(Dataset entries)
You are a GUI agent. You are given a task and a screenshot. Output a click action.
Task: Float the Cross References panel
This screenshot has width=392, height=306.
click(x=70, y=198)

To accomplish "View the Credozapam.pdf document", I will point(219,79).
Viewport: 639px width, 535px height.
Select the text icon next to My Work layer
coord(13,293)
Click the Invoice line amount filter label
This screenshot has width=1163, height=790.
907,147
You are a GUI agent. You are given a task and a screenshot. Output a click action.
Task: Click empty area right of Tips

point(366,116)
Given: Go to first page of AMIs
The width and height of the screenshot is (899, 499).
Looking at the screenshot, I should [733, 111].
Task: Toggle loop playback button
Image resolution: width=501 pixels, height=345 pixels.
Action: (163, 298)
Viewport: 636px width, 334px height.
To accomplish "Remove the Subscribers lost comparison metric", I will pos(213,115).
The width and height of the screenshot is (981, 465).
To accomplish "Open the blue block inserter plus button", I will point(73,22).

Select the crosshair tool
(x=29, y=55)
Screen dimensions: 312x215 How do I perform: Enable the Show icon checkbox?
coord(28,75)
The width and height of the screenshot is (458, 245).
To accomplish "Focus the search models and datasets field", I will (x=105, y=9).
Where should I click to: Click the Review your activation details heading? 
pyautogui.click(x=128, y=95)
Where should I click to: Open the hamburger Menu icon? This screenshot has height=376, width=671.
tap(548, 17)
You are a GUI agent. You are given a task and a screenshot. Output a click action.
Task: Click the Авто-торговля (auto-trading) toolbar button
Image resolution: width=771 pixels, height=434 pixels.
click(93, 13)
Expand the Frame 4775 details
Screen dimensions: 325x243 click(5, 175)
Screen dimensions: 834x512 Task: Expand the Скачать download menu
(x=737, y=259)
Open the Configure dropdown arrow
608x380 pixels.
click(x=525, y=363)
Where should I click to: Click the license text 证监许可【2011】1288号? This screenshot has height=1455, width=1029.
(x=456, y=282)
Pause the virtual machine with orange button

> Problem requirements:
Your answer should be the full set of records above, restated exactly.

> Solution below:
You are a GUI agent. You are given a task and a screenshot. Output a click action.
Task: Float the Cross References panel
This screenshot has width=392, height=306.
click(x=70, y=198)

To accomplish "View the Credozapam.pdf document", I will point(219,79).
Viewport: 639px width, 535px height.
Select the text icon next to My Work layer
coord(13,293)
Click the Invoice line amount filter label
This screenshot has width=1163, height=790.
907,147
You are a GUI agent. You are given a task and a screenshot. Output a click action.
Task: Click empty area right of Tips

point(366,116)
Given: Go to first page of AMIs
The width and height of the screenshot is (899, 499).
Looking at the screenshot, I should [733, 111].
Task: Toggle loop playback button
Image resolution: width=501 pixels, height=345 pixels.
Action: (163, 298)
Viewport: 636px width, 334px height.
To accomplish "Remove the Subscribers lost comparison metric", I will pos(213,115).
The width and height of the screenshot is (981, 465).
To accomplish "Open the blue block inserter plus button", I will point(73,22).

Select the crosshair tool
(x=29, y=55)
Screen dimensions: 312x215 How do I perform: Enable the Show icon checkbox?
coord(28,75)
The width and height of the screenshot is (458, 245).
To accomplish "Focus the search models and datasets field", I will (x=105, y=9).
Where should I click to: Click the Review your activation details heading? 
pyautogui.click(x=128, y=95)
Where should I click to: Open the hamburger Menu icon? This screenshot has height=376, width=671.
tap(548, 17)
You are a GUI agent. You are given a task and a screenshot. Output a click action.
Task: Click the Авто-торговля (auto-trading) toolbar button
Image resolution: width=771 pixels, height=434 pixels.
click(93, 13)
Expand the Frame 4775 details
Screen dimensions: 325x243 click(5, 175)
Screen dimensions: 834x512 Task: Expand the Скачать download menu
(x=737, y=259)
Open the Configure dropdown arrow
608x380 pixels.
click(x=525, y=363)
Where should I click to: Click the license text 证监许可【2011】1288号? This screenshot has height=1455, width=1029.
(x=456, y=282)
Pause the virtual machine with orange button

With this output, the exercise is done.